Our research further supports the notion of a link between close contact with cats and susceptibility to toxoplasmosis. This aligns with findings from a study in Brazil involving 492 pregnant women, where having a cat in the home was associated with a higher likelihood of T. gondii infection (40). Cats are the primary source of oocysts that can contaminate soil, and even ingesting a single bradyzoite can lead to the shedding of millions of oocysts (41). Remarkably, a large-scale study in China revealed that T. gondii DNA is prevalent in soil samples from schools, parks, farms, and coastal beaches (42). Our univariate analysis identified inadequate handwashing after soil contact as a risk factor for toxoplasmosis, which is consistent with findings from a similar study in Egypt (43). Additionally, awareness about toxoplasmosis was found to be a protective factor against T. gondii infection. Conversely, a study of blood donors in Egypt highlighted that insufficient knowledge about the disease was a risk factor for toxoplasmosis (43). This suggests that awareness campaigns about the disease may be effective in reducing infection rates.
Moreover, in our study, the majority of participants consumed well-treated water, which prevented us from establishing a link between water consumption and the risk of contracting toxoplasmosis. However, several other studies have found an association between the consumption of untreated water and the development of toxoplasmosis in both humans and animals (32, 44, 45). Lastly, our findings identified contact with cats and lack of awareness about toxoplasmosis as significant risk factors for infection. In contrast, a Brazilian study on the Island of Fernando de Noronha found that consuming well or rainwater and consuming game meat were associated with increased infection risk (46). These contrasting findings likely reflect differences in cultural practices and environmental factors influencing exposure pathways in these distinct geographical locations.
5.1. Conclusions
The present study found that 60.02% of pregnant women in the area were at risk of severe T. gondii infection. Presently, there are no legal requirements in our country for public education on reducing T. gondii exposure, revealing a significant gap in preventive measures. It is crucial for health care providers to address this issue. We recommend that pregnant women rigorously adhere to thorough hygiene practices to prevent T. gondii infection. This includes meticulous handwashing with soap and water after handling raw meat, gardening, changing cat litter, and any contact with soil. Safe food handling practices are paramount, with an emphasis on proper cooking of meat. The study also recommends that future research investigate the potential contamination of water, vegetables, and fruits by T. gondii and explore how these factors could be incorporated into prevention strategies.

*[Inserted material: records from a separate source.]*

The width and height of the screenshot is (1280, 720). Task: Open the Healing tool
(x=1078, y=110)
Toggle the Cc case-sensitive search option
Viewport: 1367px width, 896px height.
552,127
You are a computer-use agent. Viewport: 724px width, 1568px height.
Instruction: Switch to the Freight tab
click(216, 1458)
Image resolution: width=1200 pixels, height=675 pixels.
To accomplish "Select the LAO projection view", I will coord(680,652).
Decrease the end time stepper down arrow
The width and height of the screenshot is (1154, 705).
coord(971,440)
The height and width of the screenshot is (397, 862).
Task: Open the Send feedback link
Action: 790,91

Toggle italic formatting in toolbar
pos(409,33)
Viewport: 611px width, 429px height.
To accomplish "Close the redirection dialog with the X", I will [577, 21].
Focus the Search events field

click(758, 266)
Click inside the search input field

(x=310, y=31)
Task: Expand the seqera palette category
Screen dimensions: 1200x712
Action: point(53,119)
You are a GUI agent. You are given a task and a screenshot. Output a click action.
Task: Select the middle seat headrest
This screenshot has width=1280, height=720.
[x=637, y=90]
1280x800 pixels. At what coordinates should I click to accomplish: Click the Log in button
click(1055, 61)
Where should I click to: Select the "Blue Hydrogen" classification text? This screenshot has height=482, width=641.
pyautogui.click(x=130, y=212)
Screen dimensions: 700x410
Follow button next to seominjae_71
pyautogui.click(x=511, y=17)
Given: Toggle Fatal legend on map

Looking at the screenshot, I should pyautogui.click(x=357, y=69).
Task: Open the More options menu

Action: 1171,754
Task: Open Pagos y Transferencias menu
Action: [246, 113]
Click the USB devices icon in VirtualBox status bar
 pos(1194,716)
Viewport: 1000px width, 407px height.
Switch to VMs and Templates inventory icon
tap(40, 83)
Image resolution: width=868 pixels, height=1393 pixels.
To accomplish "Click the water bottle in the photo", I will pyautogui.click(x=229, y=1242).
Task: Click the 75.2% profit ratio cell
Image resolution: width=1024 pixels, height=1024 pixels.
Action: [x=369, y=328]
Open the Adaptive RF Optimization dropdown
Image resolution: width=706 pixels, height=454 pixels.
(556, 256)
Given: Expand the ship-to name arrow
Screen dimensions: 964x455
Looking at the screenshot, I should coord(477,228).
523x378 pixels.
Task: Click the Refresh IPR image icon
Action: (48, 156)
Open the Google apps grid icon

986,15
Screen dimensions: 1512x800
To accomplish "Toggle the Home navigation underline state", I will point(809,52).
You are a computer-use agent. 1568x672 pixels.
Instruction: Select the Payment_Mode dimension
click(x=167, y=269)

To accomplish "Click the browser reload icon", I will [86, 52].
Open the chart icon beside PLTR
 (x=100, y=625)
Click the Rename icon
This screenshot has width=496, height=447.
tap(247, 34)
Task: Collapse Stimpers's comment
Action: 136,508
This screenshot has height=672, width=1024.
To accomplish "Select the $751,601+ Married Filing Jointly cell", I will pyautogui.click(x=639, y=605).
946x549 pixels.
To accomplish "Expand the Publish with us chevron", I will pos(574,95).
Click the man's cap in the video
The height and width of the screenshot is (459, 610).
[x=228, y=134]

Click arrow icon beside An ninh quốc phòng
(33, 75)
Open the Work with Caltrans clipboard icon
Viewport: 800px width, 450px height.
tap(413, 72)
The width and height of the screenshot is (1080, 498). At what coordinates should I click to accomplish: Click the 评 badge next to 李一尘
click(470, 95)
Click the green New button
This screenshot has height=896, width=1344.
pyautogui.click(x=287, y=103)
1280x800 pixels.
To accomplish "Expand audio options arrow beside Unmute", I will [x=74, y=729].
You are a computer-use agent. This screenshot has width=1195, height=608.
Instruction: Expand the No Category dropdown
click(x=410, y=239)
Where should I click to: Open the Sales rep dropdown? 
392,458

5.2. Limitations of the Study
This study has several limitations. Firstly, the cross-sectional design precludes the establishment of causal relationships between Toxoplasma infection and the identified risk factors. Secondly, the study population comprised pregnant women ANC, which may not fully reflect the characteristics of the general pregnant population in the country. Thirdly, a follow-up serological study to confirm seroconversion in IgG-negative participants was not conducted, and IgG avidity tests were not performed in these groups, which could have provided more precise information on the timing of infection.